Lesser Functions
- bigRoots(x,r) - Find roots with extremely large magnitude.
- bitreverse(n) - An extremely efficient way to compute the bit reversal of 0:(-1 + 2^n).
- csort(z,method) - Sort a complex array by abs(z), angle(z), real(z) or imag(z)
- deflate(x,z) - Deflate 1 root (and its complex conjugate if it is not real).
- expfitJWF(x,y) - Compute an L2 fit of the form y(x) = a*b^x. Note, Matlab has added a routine called expfit().

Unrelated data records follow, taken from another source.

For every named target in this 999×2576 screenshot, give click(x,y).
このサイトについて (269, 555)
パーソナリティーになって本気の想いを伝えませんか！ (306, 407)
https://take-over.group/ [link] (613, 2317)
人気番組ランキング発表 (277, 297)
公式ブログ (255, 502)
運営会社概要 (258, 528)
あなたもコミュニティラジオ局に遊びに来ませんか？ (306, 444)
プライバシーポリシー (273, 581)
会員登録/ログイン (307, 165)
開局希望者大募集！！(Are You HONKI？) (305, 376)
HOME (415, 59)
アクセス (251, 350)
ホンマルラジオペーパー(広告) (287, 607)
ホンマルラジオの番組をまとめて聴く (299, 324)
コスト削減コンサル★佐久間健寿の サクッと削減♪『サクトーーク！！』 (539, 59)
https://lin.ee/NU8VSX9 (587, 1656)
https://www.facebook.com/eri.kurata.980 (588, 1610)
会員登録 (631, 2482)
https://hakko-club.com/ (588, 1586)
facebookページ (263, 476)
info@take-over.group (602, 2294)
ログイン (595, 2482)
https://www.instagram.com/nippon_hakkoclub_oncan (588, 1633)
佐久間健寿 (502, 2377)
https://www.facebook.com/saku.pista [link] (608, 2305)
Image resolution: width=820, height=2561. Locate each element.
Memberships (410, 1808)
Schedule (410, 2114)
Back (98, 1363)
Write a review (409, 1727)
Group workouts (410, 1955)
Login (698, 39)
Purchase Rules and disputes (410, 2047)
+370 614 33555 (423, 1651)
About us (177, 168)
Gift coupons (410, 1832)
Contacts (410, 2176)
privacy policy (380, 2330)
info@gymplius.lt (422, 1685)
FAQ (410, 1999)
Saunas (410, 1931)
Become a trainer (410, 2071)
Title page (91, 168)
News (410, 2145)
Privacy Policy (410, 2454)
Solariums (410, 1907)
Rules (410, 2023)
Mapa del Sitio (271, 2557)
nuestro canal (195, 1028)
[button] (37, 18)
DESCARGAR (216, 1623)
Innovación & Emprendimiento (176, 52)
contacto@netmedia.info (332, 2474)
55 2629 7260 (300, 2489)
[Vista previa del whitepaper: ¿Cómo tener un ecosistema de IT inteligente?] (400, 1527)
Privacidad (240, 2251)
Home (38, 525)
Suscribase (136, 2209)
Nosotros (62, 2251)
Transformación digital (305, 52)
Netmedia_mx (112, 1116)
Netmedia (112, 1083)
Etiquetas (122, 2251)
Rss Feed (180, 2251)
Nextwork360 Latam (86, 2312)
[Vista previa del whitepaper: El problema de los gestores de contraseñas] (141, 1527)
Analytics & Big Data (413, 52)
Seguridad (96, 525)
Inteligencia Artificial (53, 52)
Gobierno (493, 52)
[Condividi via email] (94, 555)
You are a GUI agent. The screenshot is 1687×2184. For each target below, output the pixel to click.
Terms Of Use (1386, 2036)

- expGain(x) - Exponential gain control.
- extremeRoots(x,ID_NUMBER) - Find roots with magnitude >1e8 or <1e-8.
- flip(x) - Combines flipud and fliplr for 1D arrays.
- hornerWithError(x,z) - Horner's method of polynomial evaluation with error estimates.
- hp2fp(z) - "Half plane to full plane." Given roots only in the upper half-plane, add their complex conjugates.
- hp2fp_2d(z,err,mul) - Given upper half-plane roots and error estimates and multiplicites, find the full plane set of roots with errors as a 2d array.
- hpdegree(z) - Find the polynomial degree given onlyl the upper half-plane roots.
- innerpart(x,z) - Find the inner part of a polynomial evaluation. It can not overflow, and it can be used for the purposes of polishing.
- ismembr(x, xErr, y, yErr) - A fuzzy test of which elements of x are members of y.
- iterativeDeflation(x, z, zErr, ID_NUM) - Deflate to find missing roots.
- ixFirstNz(x, threshold) - Index of the first non-zero value.
- ixLastNz(x, threshold) - Index of the last non-zero value.
- laguerre2(x,z) - The first version of Laguerre's polishing method.
- laguerre3(x,z) - The second version of Laguerre's polishing method.
- lejaJWF(z) - James Fox's version of leja sorting a set of complex numbers.
- lejaLang(z) - Marcus Lang's version of leja sorting a set of complex numbers - with a bug fix. Matlab uses the uncorrected version.
- linfit(x,y,LpNorm) - Linear fitting in the LP norm. CUrrently LP must be 2.
- normalizeJWF(x) - Normalize an array to have maximum absolute value of 1. Note, Matlab has added a routine called normalize() that works only on atoms.
- normalizePow2(x) - Normalize a polynomial to equalize the chances of underflow/overflow.
- nroots(x,r) - The approximate number of roots of polynomial x with magnitude < r.
- permuteVDC(x) - Permute the values of x by bit reversing its indicies.
- polishMultipleRoot(x,z,mul) - Polish a root with a known multiplicity.
- plotroots(z1, [z2, [z3]]) - plot 1, 2, or 3 sets of roots in polar coordinates.
- polycmp(x,y) - Normalize to unity and compare 2 polynomials for approximate equality.
- quadraticRoots(x) - Find the roots of a quadratic equation.
- rdft(x,direction) - The forward (direction=1) or inverse (direction=-1) split radix real FFT.
- rootsIni - Establish global variables.
- rootSpectrum(z, rootsOfUnity) - Find and multiply together the spectra of a set of roots.
- uhp(z) - Extract the roots which are in the upper half-plane.
- unfactor(z,polyType,Flag,Nspectrum) - Unfactor the roots of a polynomial.
- uniq(z,zerr) - Find the unique values of a fuzzy complex array.
- winding(s,flag) - Find the winding number of the curve s about 0. Flag tells whether to repeat the first value at the end.